• Directive 1
Reproduce word for word the part of the piece about the window-logging script that begins at the words "I Alt-Tab a" and ends after "it later on.".
• Directive 2
Pick up the piece about the window-logging script after its last sentence and write what comes next.

• Text
== Segment start ==
Thankfully, my laptop runs Linux, a hacker-friendly OS. I quickly wrote a Python script that polls the currently focused window, writing every change into a logfile, each day a new file. A fair bit of disk activity, but nothing that my SSDs can’t handle. Initially, I just let the script run 24/7, writing its silly little logs every time I Alt-Tabbed or opened a new window, checking them manually when I needed to give a client a retrospective estimate.
I Alt-Tab a lot more than I expected, while somehow staying on the task course and making progress. Also, as soon as I started trying to sort log entries into types of activity, I was quickly reminded that categorizing data is a whole project in itself – it’s no wonder big companies outsource it to the Global South for pennies. In the end, I can’t tell you a lot about data processing here, but only because I ended up not bothering with it much, thinking that I would do it One Day – and I likely will mention it later on.
== Segment end ==
• Input data
== Segment start ==
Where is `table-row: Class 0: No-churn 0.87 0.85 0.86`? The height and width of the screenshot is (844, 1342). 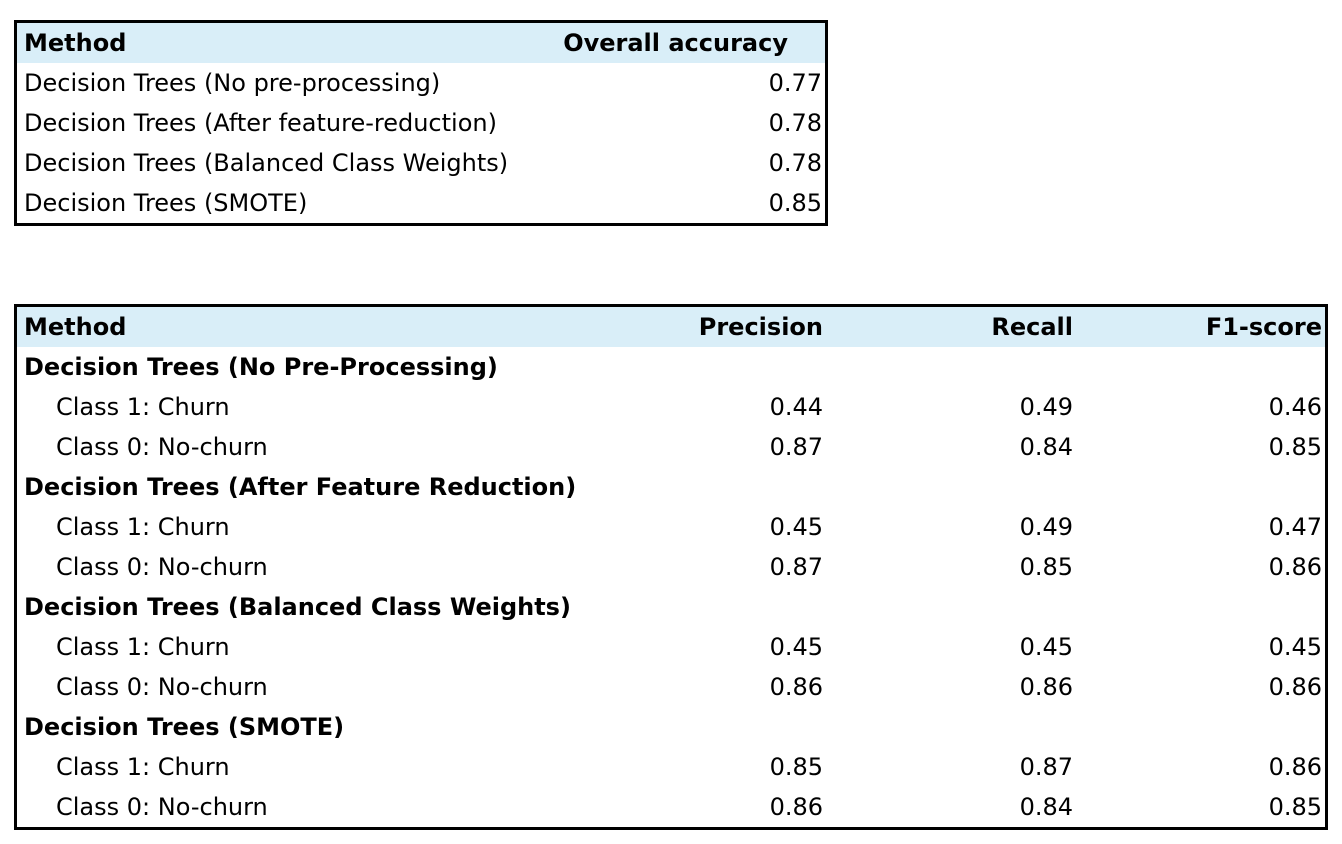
== Segment end ==
• Exercise output 1
I Alt-Tab a lot more than I expected, while somehow staying on the task course and making progress. Also, as soon as I started trying to sort log entries into types of activity, I was quickly reminded that categorizing data is a whole project in itself – it’s no wonder big companies outsource it to the Global South for pennies. In the end, I can’t tell you a lot about data processing here, but only because I ended up not bothering with it much, thinking that I would do it One Day – and I likely will mention it later on.

• Exercise output 2
Collect Data, And Usecases Will Come
Instead, over time, I came up with other uses for this data. As it ran in an always-open commandline window, I could always scroll up and see the timestamps. Of course, this meant I could keep tabs on things like my gaming habits – at least, after the fact. I fall asleep with my laptop by my side, and usually my laptop is one of the first things I check when I wake up. Quickly, I learned to scroll through the data to figure out when I went to sleep, when I woke up, and check how long I slept.
I also started tacking features on the side. One thing I added was monitoring media file playback, logging it alongside window title changes. Linux systems expose this information over Dbus, and there’s a ton of other useful stuff there too! And Dbus is way easier to work with than I’ve heard, especially when you use a GUI explorer like D-Feet to help you learn the ropes.
The original idea was figuring out how much time I was spending actively watching YouTube videos, as opposed to watching them passively in the background, and trying to notice trends. Another idea was to keep an independent YouTube watch history, since the YouTube-integrated one is notoriously unreliable. I never actually did either of these, but the data is there whenever I feel the need to do so.
Of course, having the main loop modifiable meant that I could add some hardcoded on-window-switch actions, too. For instance, at some point I was participating in a Discord community and I had trouble remembering a particular community rule. No big deal – I programmed the script to show me a notification whenever I switched into that server, reminding me of the rule.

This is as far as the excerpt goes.